In practice, you would likely choose one technique or another for each column, rather than add new columns as we did for illustration. If we wanted to use a knn imputer or an iterative imputer (MICE), scikit-learn provides KNNImputer and IterativeImputer for those methods. For example:
from sklearn.impute import KNNImputer
knn_imputer = KNNImputer(n_neighbors=2)
df_knn_imputed = pd.DataFrame(
knn_imputer.fit_transform(df[['Age', 'Salary']]),
columns=['Age', 'Salary']
)
print("\nKNN Imputed Data:")
print(df_knn_imputed)
This would fill both Age and Salary by looking at the 2 nearest neighbors in the dataset (based on available features). Always remember: after imputation, it’s wise to review the data – ensure that imputed values make sense (e.g., no negative ages, etc.), and possibly mark or flag imputed values if you need to keep track of them for accountability.

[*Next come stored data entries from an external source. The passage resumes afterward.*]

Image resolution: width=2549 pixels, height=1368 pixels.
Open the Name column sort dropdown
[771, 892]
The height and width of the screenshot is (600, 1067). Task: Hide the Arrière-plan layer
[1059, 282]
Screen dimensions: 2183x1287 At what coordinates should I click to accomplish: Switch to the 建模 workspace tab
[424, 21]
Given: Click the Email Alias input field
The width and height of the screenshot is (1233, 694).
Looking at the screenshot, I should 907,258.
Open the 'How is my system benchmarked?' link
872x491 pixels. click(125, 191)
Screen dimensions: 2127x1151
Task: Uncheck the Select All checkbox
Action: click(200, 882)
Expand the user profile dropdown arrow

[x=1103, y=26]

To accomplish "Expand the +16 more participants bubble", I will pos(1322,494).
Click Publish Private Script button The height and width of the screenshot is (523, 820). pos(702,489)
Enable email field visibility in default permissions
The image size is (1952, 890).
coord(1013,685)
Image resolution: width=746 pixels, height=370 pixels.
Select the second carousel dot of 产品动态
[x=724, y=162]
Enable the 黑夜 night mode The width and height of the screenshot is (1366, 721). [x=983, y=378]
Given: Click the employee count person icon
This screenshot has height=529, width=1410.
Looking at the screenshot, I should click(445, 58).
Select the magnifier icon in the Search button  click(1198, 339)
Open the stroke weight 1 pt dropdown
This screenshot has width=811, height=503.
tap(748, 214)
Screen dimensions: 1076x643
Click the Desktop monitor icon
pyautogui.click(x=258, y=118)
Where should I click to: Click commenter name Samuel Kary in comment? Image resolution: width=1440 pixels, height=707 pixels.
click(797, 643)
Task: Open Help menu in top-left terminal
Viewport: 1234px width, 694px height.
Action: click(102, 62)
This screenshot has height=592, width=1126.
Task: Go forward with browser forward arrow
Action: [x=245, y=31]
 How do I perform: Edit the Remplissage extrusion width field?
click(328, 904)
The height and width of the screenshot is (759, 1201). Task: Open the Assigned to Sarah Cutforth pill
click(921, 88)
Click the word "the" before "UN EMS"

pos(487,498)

Choosing the Right Method to Handle Missing Data
There’s no universal fix. The “best” method depends on why values are missing, the kind of data you have, and what you want to achieve.
Start with the mechanism.
- If data is MCAR, and only a few points are missing, simple fixes — like deletion or mean imputation — usually work without bias (PMC).
- If it’s MAR, lean on other observed variables. Regression imputation, multiple imputation, or indicator variables can keep bias in check.
- If it’s MNAR, there’s no easy cure. You’ll need sensitivity analyses or models that capture the missingness itself.
Match the method to the data. Time-series call for forward fill or interpolation. Numerical features? Mean, median, or regression imputation. Categorical variables? Mode or a simple predictive model. And if your dataset is multivariate, methods like MissForest or iterative imputation shine by exploiting correlations.
Think about your goal. If you need unbiased coefficients and valid p-values, play it safe: multiple imputation or maximum likelihood (PMC). If you only care about predictive power, faster tricks may be fine. Some algorithms, like XGBoost or LightGBM, can even split on “missing” as its own category — no imputation needed.
Check the scale. A tiny 3% gap? Simple fixes will do. A feature that’s 60% empty? Drop it — you’re mostly guessing anyway (Gartner). Always compare results with and without imputation. If your model changes drastically, missing data is driving the story.
Stay alert for bias. Quick fixes reduce variance and can make results look stronger than they are. Multiple imputation or maximum likelihood put the uncertainty back where it belongs. And if you do cut corners, at least be honest about the trade-offs.
Final Thoughts
Missing values are everywhere. The right way to handle them depends on why they’re missing, the type of data, and your goal.
What you should never do is ignore them. Untreated gaps weaken power, bias results, and mislead models. With the right strategy — whether dropping rows, using simple fills, or applying multiple imputation — you protect the integrity of your analysis.
Handled well, missing values aren’t fatal flaws. They’re just small bumps on the road to reliable insights and stronger machine learning models.